Yes Bank’s bad loans spiked in October last year after a risk-based supervision exercise by the central bank forced the lender to account for 63.55 billion rupees ($881.1 million) more in the non-performing category. Kapoor had termed it a “temporary setback” and said remedial steps were underway.
Indian banks have seen a surge in soured loans that hit a record $150 billion at the end of March and stricter rules enforced by the central bank are expected to have pushed the industry’s non-performing loans even higher.
Earlier this year, RBI chief Urjit Patel said the central bank had limited authority over state-run banks that account for the bulk of bad loans in the sector, and called for reforms to give the regulator more powers to police such lenders.
Those comments were refuted and criticised by government officials who, according to media reports, said monitoring the management of lenders was RBI’s job.

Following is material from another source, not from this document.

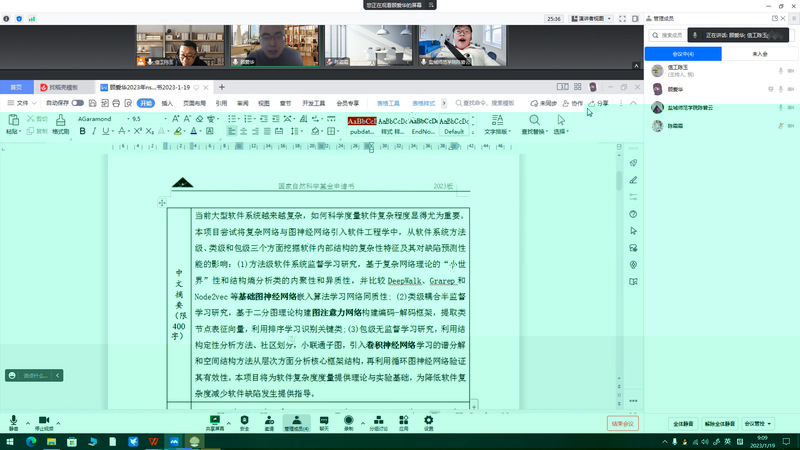Click the 分组讨论 breakout rooms icon
The height and width of the screenshot is (450, 800).
point(377,421)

Since then, Axis Bank, riddled with bad loans, said its long-time Chief Executive Shikha Sharma would step down, days after the central bank was reported to have expressed concerns about the lender giving her a three-year extension.
ICICI Bank also named group veteran Sandeep Bakhshi as its interim head, and said CEO Chanda Kochhar would go on leave pending the completion of a probe into conflict of interest allegations.

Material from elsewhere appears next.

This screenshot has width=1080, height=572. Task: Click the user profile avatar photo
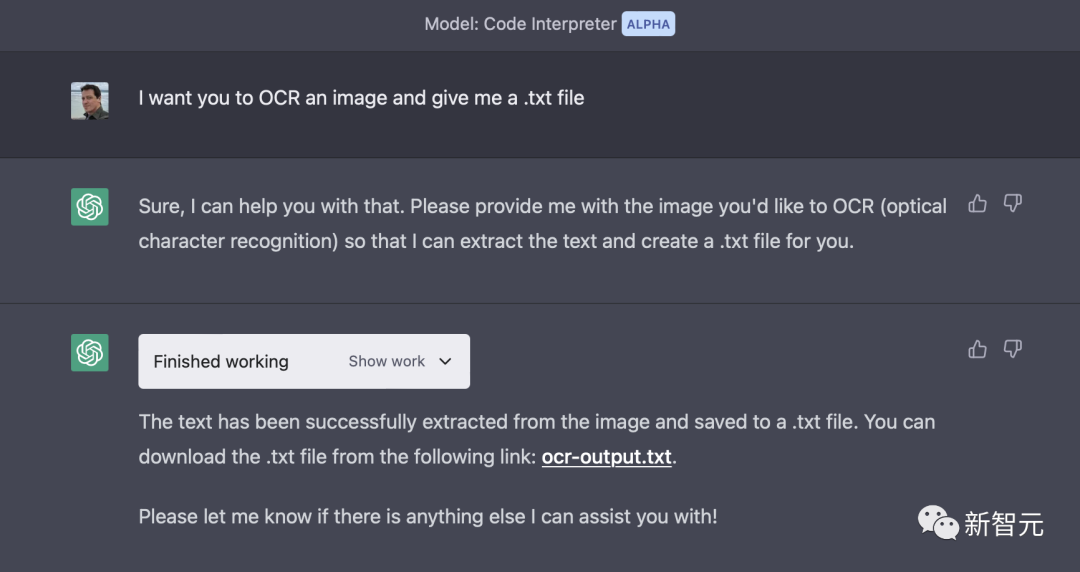(x=90, y=101)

“The RBI seems to be trying to put its foot down and establish an image of being an independent entity with the latest decision on Kapoor,” a Mumbai-based fund manager told Reuters.
“But the RBI needs to be careful of collateral damage. While one cannot absolve the sins of lending at banks, the RBI should be able to communicate such big decisions in a slower and more efficient manner,” he said.
Yes Bank and RBI did not immediately respond to requests for comment. Indian stock markets were closed on Thursday for a holiday.
Yes Bank shares sank to a low of 218.10 rupees. Before Friday’s trading, Yes Bank had a market value of about $10 billion. At least two brokerages downgraded the stock, citing uncertainty and doubts in investors’ minds about the bank’s future.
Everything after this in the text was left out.